Greece Awaits Fyrom on Name.


Hopes of solving the festering dispute must wait until repeat elections, but there are indications that Skopje
will adopt a hardline stance

By George Gilson

PRIME Minister Nikola Gruevski's clear parliamentary majority in the June 1 Former Yugoslav Republic of Macedonia (Fyrom) general elections would normally have engendered hopes that a government with a strong, fresh mandate could resolve the looming name dispute - which led to a Greek veto of Skopje's Nato entry in April - as quickly as possible.

Indeed, American and Nato officials have expressed hopes that a possible solution by July 9 would allow Skopje to be admitted to the Atlantic Alliance along with Croatia and Albania.
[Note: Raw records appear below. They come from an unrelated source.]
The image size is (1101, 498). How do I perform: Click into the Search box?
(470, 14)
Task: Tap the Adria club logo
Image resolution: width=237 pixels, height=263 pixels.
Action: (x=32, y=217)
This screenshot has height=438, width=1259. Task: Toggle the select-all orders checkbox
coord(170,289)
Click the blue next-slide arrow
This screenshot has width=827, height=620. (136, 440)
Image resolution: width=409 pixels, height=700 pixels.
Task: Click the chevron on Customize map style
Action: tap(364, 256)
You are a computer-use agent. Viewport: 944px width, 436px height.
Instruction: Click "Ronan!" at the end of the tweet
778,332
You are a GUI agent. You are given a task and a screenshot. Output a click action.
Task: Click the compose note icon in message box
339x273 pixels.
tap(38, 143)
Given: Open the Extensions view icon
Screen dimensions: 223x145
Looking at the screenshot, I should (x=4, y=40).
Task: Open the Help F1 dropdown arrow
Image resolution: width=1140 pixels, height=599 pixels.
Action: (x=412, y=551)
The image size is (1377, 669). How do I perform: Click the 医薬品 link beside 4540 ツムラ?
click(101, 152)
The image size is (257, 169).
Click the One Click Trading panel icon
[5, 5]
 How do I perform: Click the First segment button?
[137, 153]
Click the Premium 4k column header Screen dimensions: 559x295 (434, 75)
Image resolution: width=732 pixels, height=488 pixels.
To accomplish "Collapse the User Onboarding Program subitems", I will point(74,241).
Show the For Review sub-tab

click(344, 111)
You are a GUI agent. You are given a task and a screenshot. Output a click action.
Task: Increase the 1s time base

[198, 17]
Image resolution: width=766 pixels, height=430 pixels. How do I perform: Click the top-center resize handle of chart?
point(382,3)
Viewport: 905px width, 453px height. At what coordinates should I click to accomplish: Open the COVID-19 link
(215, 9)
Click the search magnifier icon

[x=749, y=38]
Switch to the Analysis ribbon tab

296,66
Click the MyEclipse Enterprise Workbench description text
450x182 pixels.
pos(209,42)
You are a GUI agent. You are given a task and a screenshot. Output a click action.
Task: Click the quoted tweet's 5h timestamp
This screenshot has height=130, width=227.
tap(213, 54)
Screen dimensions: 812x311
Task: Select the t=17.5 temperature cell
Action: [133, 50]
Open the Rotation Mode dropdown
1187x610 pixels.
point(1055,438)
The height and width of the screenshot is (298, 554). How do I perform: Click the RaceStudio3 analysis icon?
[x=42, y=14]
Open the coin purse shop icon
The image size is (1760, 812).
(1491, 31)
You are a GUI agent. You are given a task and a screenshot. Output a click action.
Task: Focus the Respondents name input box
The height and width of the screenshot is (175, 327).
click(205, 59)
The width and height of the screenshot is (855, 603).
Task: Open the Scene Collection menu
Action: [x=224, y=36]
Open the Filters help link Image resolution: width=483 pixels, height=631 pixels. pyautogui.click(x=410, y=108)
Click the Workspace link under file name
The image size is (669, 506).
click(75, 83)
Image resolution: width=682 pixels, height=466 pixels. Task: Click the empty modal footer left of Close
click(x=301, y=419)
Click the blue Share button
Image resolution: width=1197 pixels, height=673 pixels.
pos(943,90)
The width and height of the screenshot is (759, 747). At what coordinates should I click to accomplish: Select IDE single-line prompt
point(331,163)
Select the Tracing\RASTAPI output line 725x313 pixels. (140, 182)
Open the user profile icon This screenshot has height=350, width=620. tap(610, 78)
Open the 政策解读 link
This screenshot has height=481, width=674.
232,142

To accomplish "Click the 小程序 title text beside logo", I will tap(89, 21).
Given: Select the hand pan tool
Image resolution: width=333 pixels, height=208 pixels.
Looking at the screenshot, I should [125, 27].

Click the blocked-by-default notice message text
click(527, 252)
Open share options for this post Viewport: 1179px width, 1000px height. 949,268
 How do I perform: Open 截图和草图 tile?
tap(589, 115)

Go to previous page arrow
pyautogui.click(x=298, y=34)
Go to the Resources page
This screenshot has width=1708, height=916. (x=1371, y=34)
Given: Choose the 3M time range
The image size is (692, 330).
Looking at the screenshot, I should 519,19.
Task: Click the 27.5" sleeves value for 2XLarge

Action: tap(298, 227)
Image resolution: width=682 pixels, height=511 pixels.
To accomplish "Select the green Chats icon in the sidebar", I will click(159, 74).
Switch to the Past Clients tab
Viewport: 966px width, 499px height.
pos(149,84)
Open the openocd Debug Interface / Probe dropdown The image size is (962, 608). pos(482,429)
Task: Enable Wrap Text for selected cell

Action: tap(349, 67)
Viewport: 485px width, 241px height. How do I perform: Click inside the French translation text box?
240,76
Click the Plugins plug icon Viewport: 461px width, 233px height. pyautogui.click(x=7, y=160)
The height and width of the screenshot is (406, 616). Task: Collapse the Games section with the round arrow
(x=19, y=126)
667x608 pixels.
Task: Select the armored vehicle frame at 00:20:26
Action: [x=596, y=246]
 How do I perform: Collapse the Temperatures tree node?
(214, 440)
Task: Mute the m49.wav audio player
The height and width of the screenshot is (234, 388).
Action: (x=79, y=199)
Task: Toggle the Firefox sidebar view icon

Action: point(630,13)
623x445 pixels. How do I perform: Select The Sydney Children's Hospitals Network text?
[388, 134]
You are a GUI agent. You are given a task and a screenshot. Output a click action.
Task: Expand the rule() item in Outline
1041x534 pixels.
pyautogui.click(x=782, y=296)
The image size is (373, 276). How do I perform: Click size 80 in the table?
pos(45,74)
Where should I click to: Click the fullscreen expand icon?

But the first signals coming out of Skopje after the elections have suggested that Fyrom is intent upon keeping up the hardline stance towards Greece exhibited during the intense political campaign.



Fyrom's Prime Minister and leader of the ruling VMRO DPMNE
Nikola Gruevski greets his supporters in Skopje on June 2.
Gruevski's party won a landslide in a parliamentary election
on June 1, a vote marred by suspected fraud and shootings
that killed one person and wounded nine others in ethnic
Albanian areas


Greek foreign ministry spokesman George Koumoutsakos on June 3 denounced Skopje's decision to block the Greek contingent of an international Kosovo force (ELDYKO) from crossing Fyrom territory.

"Fyrom invoked pretexts. and unfounded justifications," Koumoutsakos said, suggesting that Greece will file a demarche with the Fyrom foreign ministry. '

The spokesman said that the Greek contingent's transit through Fyrom territory was based on arrangements in force for eight years.

Two days later, Skopje complained that Athens had barred Fyrom President Branko Crvenkovski's state aircraft from landing in Athens for a June 13 summit, and said Crvenkovski will not attend. The Greek foreign ministry replied on June 5 that a policy barring aircraft bearing the name "Republic of Macedonia" from landing in Greece has been in place for years, and that alternate modes were available.

The Greek foreign ministry's initial reaction to the Fyrom elections, on June 2, noted that Athens "avoided getting caught up in the logic of statements, often of an extreme nationalistic nature, which were made during the election period in our neighbouring country". Similar statements were made by Foreign Minister Dora Bakoyannis before the Fyrom elections.

Still, Koumoutsakos expressed guarded optimism about continuing the UN-sponsored negotiations, which he said Greece will pursue with the representative of the new government. Envoy Matthew Nimetz is expected to visit the region after Fyrom -conducts its repeat polls on June 15.

The international eagerness to resolve the name issue was overshadowed by intense pressure to hold repeat polls in Albanian minority districts, which experienced electoral violence (with the killing of a supporter of the biggest Albanian party, DUI, in Aracinovo by Fyrom police) and widespread charges of election tampering. Aracinovo, near Skopje, was a hotbed of the Albanian minority separatist insurrection of 2001, which brought the country to the verge of civil war.

The Ohrid agreements that helped end the fighting were intended to bolster minority rights, but the Albanian minority complains that they remain largely unenforced.

Nato Secretary-General Jaap de Hoop Scheffer expressed the alliance's deep concern about the violence witnessed in the Fyrom elections, and Council of Europe President Karl Bildt called for an investigation of the scare tactics used against Fyrom voters in Albanian districts.

The US State Department on June 2 called strongly for the scheduling of repeat elections and expressed optimism about a quick resolution of the name issue.

"I would expect that once the name issue is resolved in the context of Nato that their membership should be able to move forward," said State Department spokesman Sean McCormack, suggesting that US pressure led to the repeat polls.

Outgoing Fyrom Foreign Minister Antonio Milososki appeared less optimistic, asserting that Greece must accept the existence of a Macedonian "identity" and language if a deal is to be struck. But it is unclear why an agreement on what Fyrom is to be called and on the uses of the name Macedonia needs to settle ethnological and linguistic issues.